* **Your instructions**:
Where an entry holds an image, skip the image but reproduce the rest word for word.

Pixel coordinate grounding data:
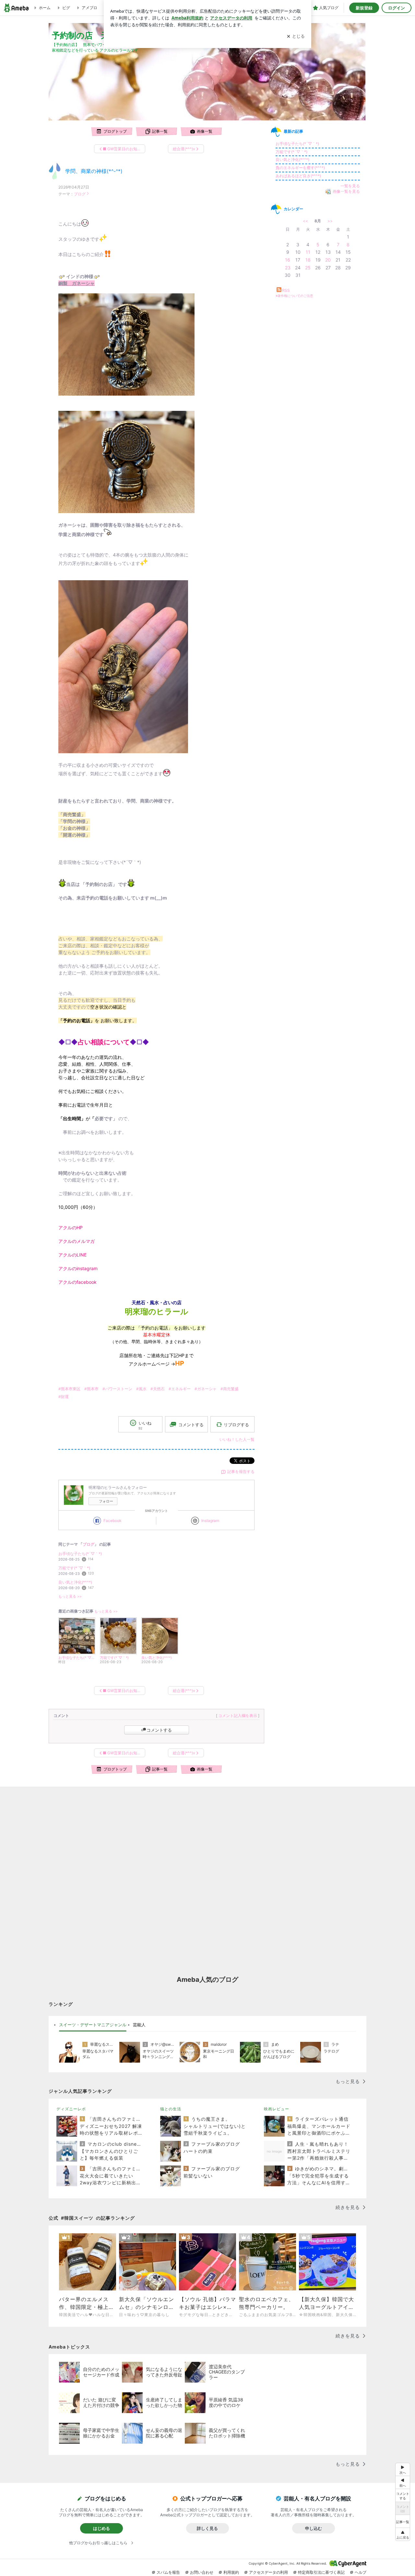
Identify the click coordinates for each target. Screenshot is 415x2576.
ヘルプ (360, 2572)
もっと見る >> (70, 1596)
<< (305, 220)
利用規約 (231, 2572)
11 (308, 252)
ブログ (80, 193)
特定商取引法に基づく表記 (321, 2572)
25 (308, 267)
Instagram (210, 1520)
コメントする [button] (191, 1424)
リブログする (236, 1424)
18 (308, 260)
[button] (402, 2534)
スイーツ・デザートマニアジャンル (92, 2024)
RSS (286, 290)
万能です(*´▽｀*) (74, 1567)
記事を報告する (241, 1471)
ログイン (396, 7)
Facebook (112, 1520)
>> (330, 220)
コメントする (159, 1730)
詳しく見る (207, 2528)
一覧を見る (350, 185)
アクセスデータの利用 (268, 2572)
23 (287, 267)
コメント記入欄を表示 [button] (237, 1715)
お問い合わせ (201, 2572)
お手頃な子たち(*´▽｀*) (80, 1553)
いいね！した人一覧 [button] (237, 1439)
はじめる (101, 2528)
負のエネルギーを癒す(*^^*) (300, 167)
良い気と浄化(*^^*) (75, 1582)
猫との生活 (170, 2108)
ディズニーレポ (71, 2108)
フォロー (106, 1501)
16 (287, 260)
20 (328, 260)
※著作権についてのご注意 (294, 296)
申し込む (313, 2528)
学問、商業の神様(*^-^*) (94, 171)
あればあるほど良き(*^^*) (298, 175)
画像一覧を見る (346, 191)
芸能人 (139, 2024)
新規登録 (364, 7)
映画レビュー (276, 2108)
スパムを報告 (168, 2572)
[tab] (92, 2025)
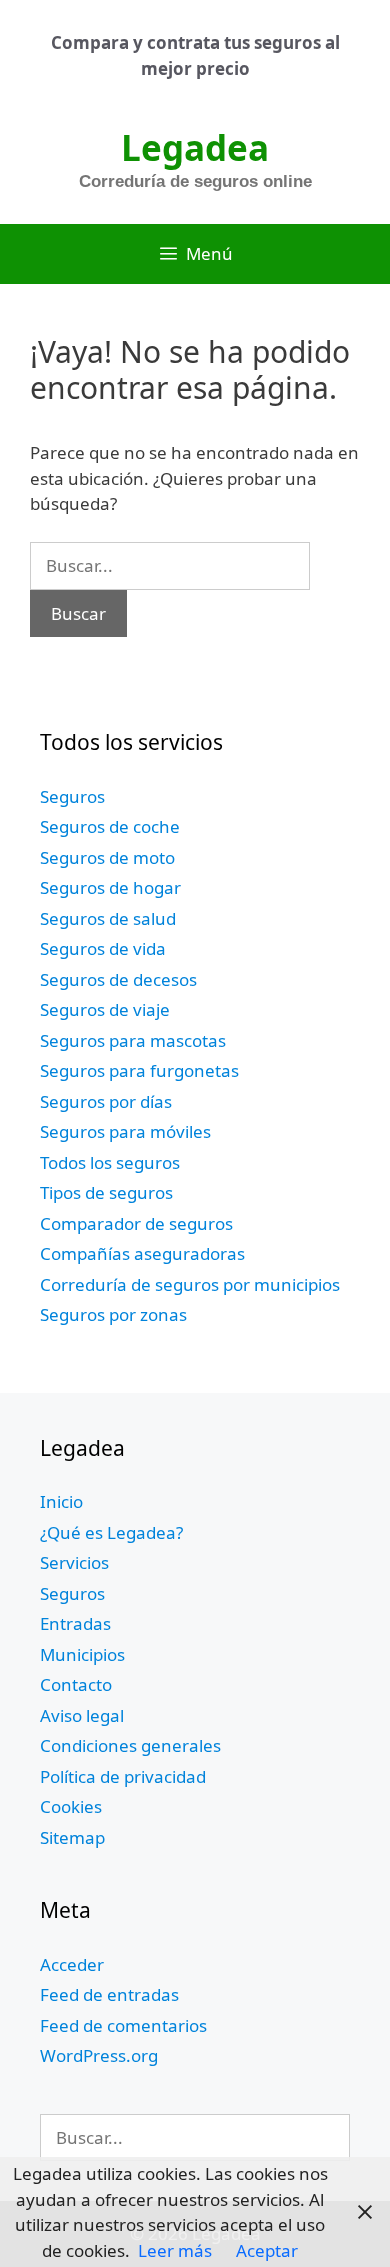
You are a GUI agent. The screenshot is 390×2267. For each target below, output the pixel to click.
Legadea (195, 147)
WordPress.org (99, 2055)
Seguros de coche (110, 826)
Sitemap (72, 1837)
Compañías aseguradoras (142, 1253)
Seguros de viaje (105, 1009)
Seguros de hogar (110, 887)
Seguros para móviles (125, 1131)
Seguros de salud (108, 918)
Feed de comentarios (123, 2025)
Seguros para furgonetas (139, 1070)
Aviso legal (82, 1715)
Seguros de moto (107, 857)
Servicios (74, 1562)
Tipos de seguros (106, 1192)
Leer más (175, 2250)
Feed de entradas (109, 1994)
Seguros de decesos (118, 979)
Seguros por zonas (113, 1314)
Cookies (71, 1806)
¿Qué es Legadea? (111, 1532)
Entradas (75, 1623)
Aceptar (267, 2250)
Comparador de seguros (136, 1223)
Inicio (61, 1501)
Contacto (76, 1684)
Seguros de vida (103, 948)
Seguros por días (106, 1101)
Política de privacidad (123, 1776)
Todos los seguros (110, 1162)
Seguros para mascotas (133, 1040)
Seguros (72, 796)
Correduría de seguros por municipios (190, 1284)
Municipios (82, 1654)
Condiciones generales (130, 1745)
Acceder (72, 1964)
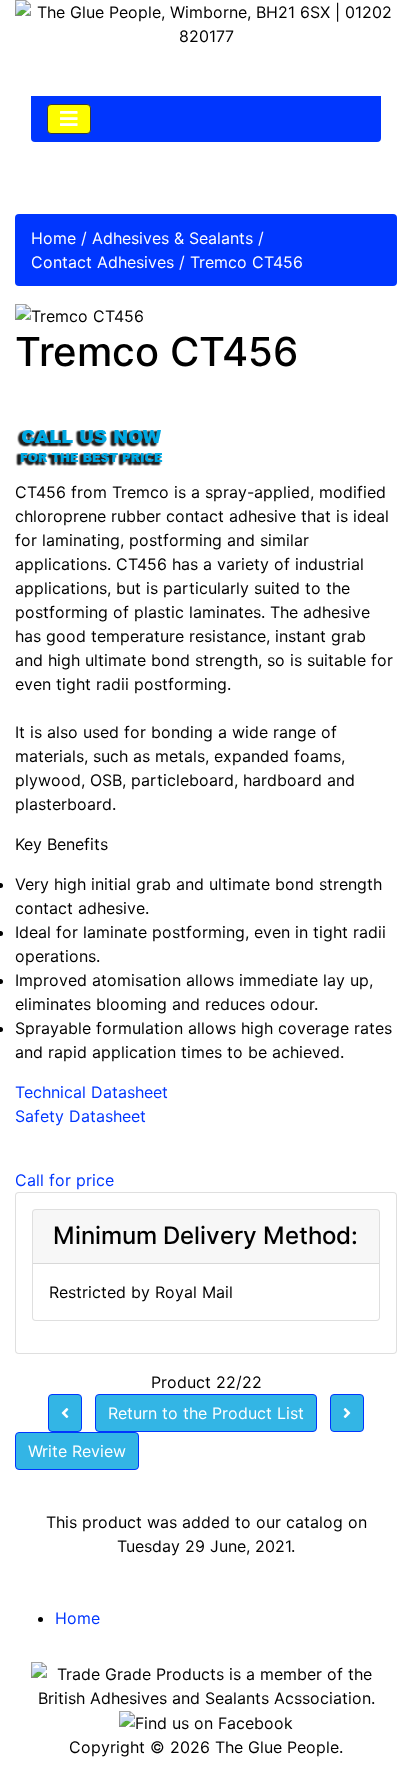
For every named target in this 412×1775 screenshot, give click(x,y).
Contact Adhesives (102, 262)
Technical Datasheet (91, 1092)
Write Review (77, 1451)
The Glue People (277, 1747)
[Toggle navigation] (69, 119)
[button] (351, 1716)
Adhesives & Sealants (172, 238)
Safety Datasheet (80, 1116)
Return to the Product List (206, 1413)
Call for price (64, 1180)
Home (53, 238)
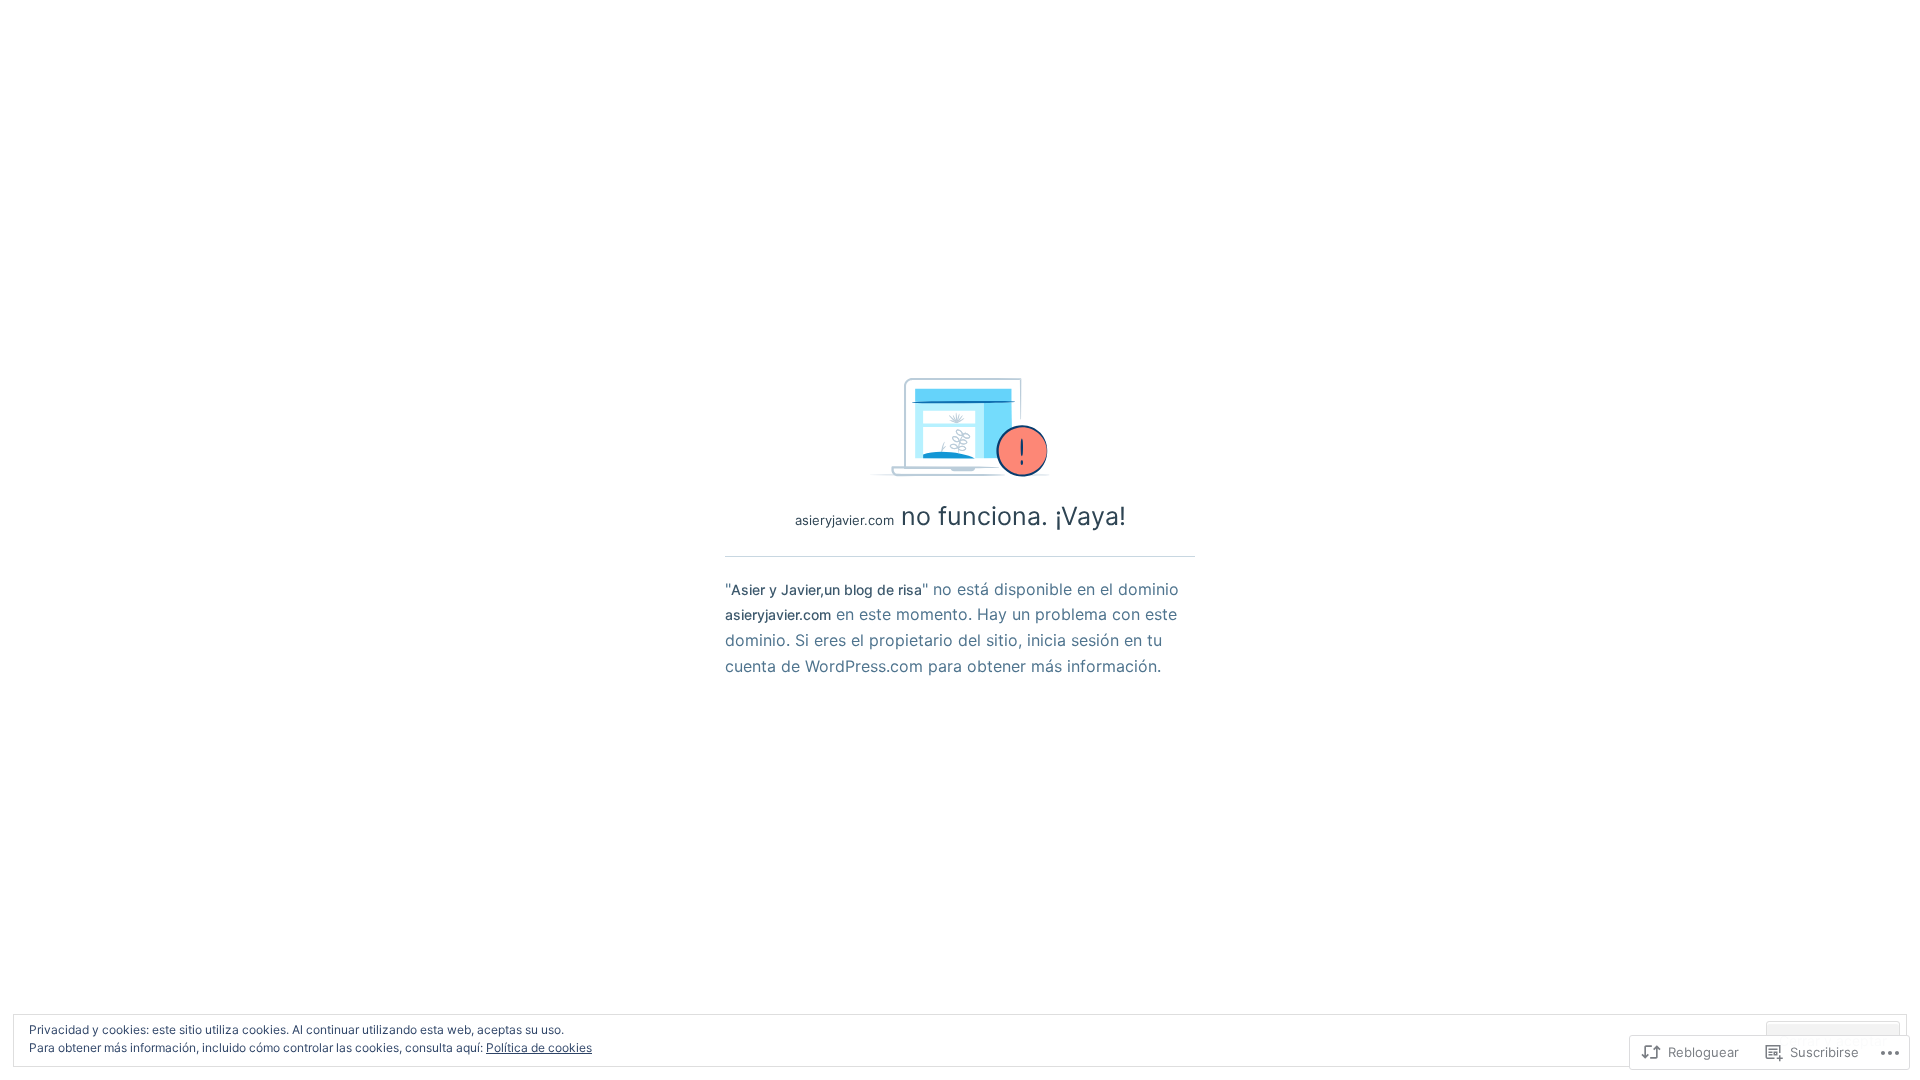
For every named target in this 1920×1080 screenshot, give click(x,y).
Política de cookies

* **Result for this task**:
Identify the click coordinates for each target. Screenshot is 415x2576.
ヘルプ (360, 2572)
もっと見る >> (70, 1596)
<< (305, 220)
利用規約 (231, 2572)
11 (308, 252)
ブログ (80, 193)
特定商取引法に基づく表記 (321, 2572)
25 (308, 267)
Instagram (210, 1520)
コメントする [button] (191, 1424)
リブログする (236, 1424)
18 (308, 260)
[button] (402, 2534)
スイーツ・デザートマニアジャンル (92, 2024)
RSS (286, 290)
万能です(*´▽｀*) (74, 1567)
記事を報告する (241, 1471)
ログイン (396, 7)
Facebook (112, 1520)
>> (330, 220)
コメントする (159, 1730)
詳しく見る (207, 2528)
一覧を見る (350, 185)
アクセスデータの利用 (268, 2572)
23 (287, 267)
コメント記入欄を表示 [button] (237, 1715)
お問い合わせ (201, 2572)
お手頃な子たち(*´▽｀*) (80, 1553)
いいね！した人一覧 [button] (237, 1439)
はじめる (101, 2528)
負のエネルギーを癒す(*^^*) (300, 167)
良い気と浄化(*^^*) (75, 1582)
猫との生活 (170, 2108)
ディズニーレポ (71, 2108)
フォロー (106, 1501)
16 (287, 260)
20 (328, 260)
※著作権についてのご注意 (294, 296)
申し込む (313, 2528)
学問、商業の神様(*^-^*) (94, 171)
あればあるほど良き(*^^*) (298, 175)
画像一覧を見る (346, 191)
芸能人 (139, 2024)
新規登録 (364, 7)
映画レビュー (276, 2108)
スパムを報告 (168, 2572)
[tab] (92, 2025)
You are a GUI agent. The screenshot is 390×2267. For each target below, output the pixel to click.
Legadea (195, 147)
WordPress.org (99, 2055)
Seguros de coche (110, 826)
Sitemap (72, 1837)
Compañías aseguradoras (142, 1253)
Seguros de viaje (105, 1009)
Seguros de hogar (110, 887)
Seguros para móviles (125, 1131)
Seguros de salud (108, 918)
Feed de comentarios (123, 2025)
Seguros para furgonetas (139, 1070)
Aviso legal (82, 1715)
Seguros de moto (107, 857)
Servicios (74, 1562)
Tipos de seguros (106, 1192)
Leer más (175, 2250)
Feed de entradas (109, 1994)
Seguros de decesos (118, 979)
Seguros por zonas (113, 1314)
Cookies (71, 1806)
¿Qué es Legadea? (111, 1532)
Entradas (75, 1623)
Aceptar (267, 2250)
Comparador de seguros (136, 1223)
Inicio (61, 1501)
Contacto (76, 1684)
Seguros de vida (103, 948)
Seguros por días (106, 1101)
Política de privacidad (123, 1776)
Todos los seguros (110, 1162)
Seguros para mascotas (133, 1040)
Seguros (72, 796)
Correduría de seguros por municipios (190, 1284)
Municipios (82, 1654)
Condiciones generales (130, 1745)
Acceder (72, 1964)
For every named target in this 412×1775 screenshot, give click(x,y).
Contact Adhesives (102, 262)
Technical Datasheet (91, 1092)
Write Review (77, 1451)
The Glue People (277, 1747)
[Toggle navigation] (69, 119)
[button] (351, 1716)
Adhesives & Sealants (172, 238)
Safety Datasheet (80, 1116)
Return to the Product List (206, 1413)
Call for price (64, 1180)
Home (53, 238)
For every named target in this 1920×1080 screenshot, give click(x,y).
Política de cookies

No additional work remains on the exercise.